Federal is a coffeeshop with a liquor licence. That's enough reason to visit on its own.
No other district has embraced the new wave of bean roasters and brew makers with such enthusiasm, and with an industry now worth in excess of £1bn in the UK annually, independent Manchester coffeehouses such as Grindsmith, Pot Kettle Black and Caffeine & Co, are challenging the coffee chain monopoly and taking a much bigger bite of the bean. They also taste a great deal better.
So far this year we've welcomed a pay-per-minute cafe, the biggest coffeehouse in the city and even one with a late booze licence.
Here's the best of the new breed:
ZIFERBLAT PAY-PER-MINUTE CAFÉ
23 Edge St, Manchester, M4
At Ziferblat time is money. Literally. A concept derived out of Moscow, Ziberblat is a coffee shop that charges its customers for time spent and not how much they consume; the coffee, the cakes, the super fast wifi is all free. Time, though, is 5p per minute. For the cost of one grande Starbucks latte (£3.20), you could spend an hour in Ziferblat and drink enough coffee to send you into cardiac arrest - that's not wise, mind. Based within a top-floor space on Edge Street, Ziferblat is also good to look at and home to some of the weirdest meeting rooms in Manchester. Go inside, help yourself and mull for awhile - just keep an eye on the clock.
Sevendale House, Lever Street, Manchester M1 1JB
Foundation Coffee currently owns the title of Manchester City Centre’s largest coffee shop and can accommodate around 130 different coffee lovers at one time. Based within the recently redeveloped Sevendale House, Foundation is both grand in size and offers a sizeable coffee and lunch offering. Food comes via Levenshulme's popular Trove café, while beans are sourced from Origin coffee. Owner Adam Chapman, a former policeman and gym-owner, encourages customers to try the bulletproof coffee (butter, coconut oil in an Americano), inspired by his days of wearing a bulletproof vest (ah - we get it). With a welcome strength and smoothness, you'll be pleasantly surprised.
20 Hilton St, Manchester M1 1FR
'Ezra & Gil' loosely translates to 'happiness' and there's happy coffee highs all round in this new Northern Quarter coffee hub. It's a cool fit-out, in a New York City urban loft style (aren't they all?), and Ezra & Gil are serious on banking in on what they describe as the 'urban coffee and café culture'. Three weeks open on Hilton Street, they're succeeding in staking a claim on the NQ coffee regulars. Ezra's reasonally priced, full-bodied coffee can best the NQ coffeehouse originals (cappuccino £2.50). They also offer all day pancakes, both savoury and sweet. For a substantial lunchtime fix, order mushroom and chilli on ciabiatta bread (£4.75).
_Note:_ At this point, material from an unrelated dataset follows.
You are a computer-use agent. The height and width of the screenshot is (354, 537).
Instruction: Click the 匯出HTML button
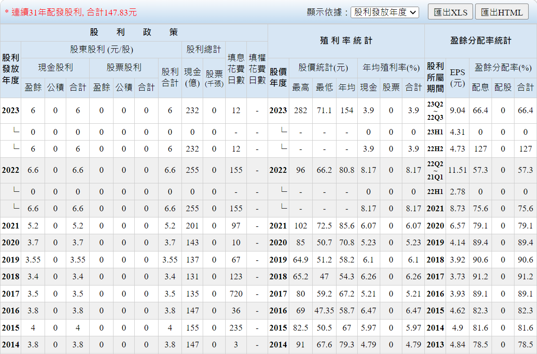tap(502, 12)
9 Nicholas Croft, Manchester M4 1EY
Federal is a coffeeshop with a liquor licence. That's reason enough to pay a visit. Though it's the coffee and extensive breakfast menu that stuns the punters here. Try the 'halloumi & shrooms' - pan fried halloumi with garlic and thyme roast mushrooms on sourdough toast with two perfectly poached eggs (£7.50). Wash it down with one of Federal's well-executed, full-bodied coffees. Dive into its wide cake selection too.
8A Gateway House, Station Approach, Piccadilly, M1 2GH
Set away from the majority of 'hip' indies, specialist coffee makers Idle Hands do well to enliven the coffee options on Piccadilly Approach with its carefully cultivated espresso (60% Brazil natural 40% El Salvador washed) and worldly brew bar. “We’re only here temporarily, the landlord is running a scheme in which small businesses are able to rent the space,” says Idle Hands barista. Shame, this is excellent coffee. Idle Hands will run for another six months before another business takes the small unit near the train station.
142 Chapel St, Salford M3 6AF
Lupo sits in a curious half moon-shaped building next to a faded chapel and over the road from a dark viaduct. Run by the delightful Italian owner Nico, inside you find stunning espresso fashioned from a Haitian Arabica bean by Italian roasters and one of the 'richest, creamiest, coffee-est, cocoa-est, over the top, yet natural and refreshing tiramisu' - so says our Editor in his review here.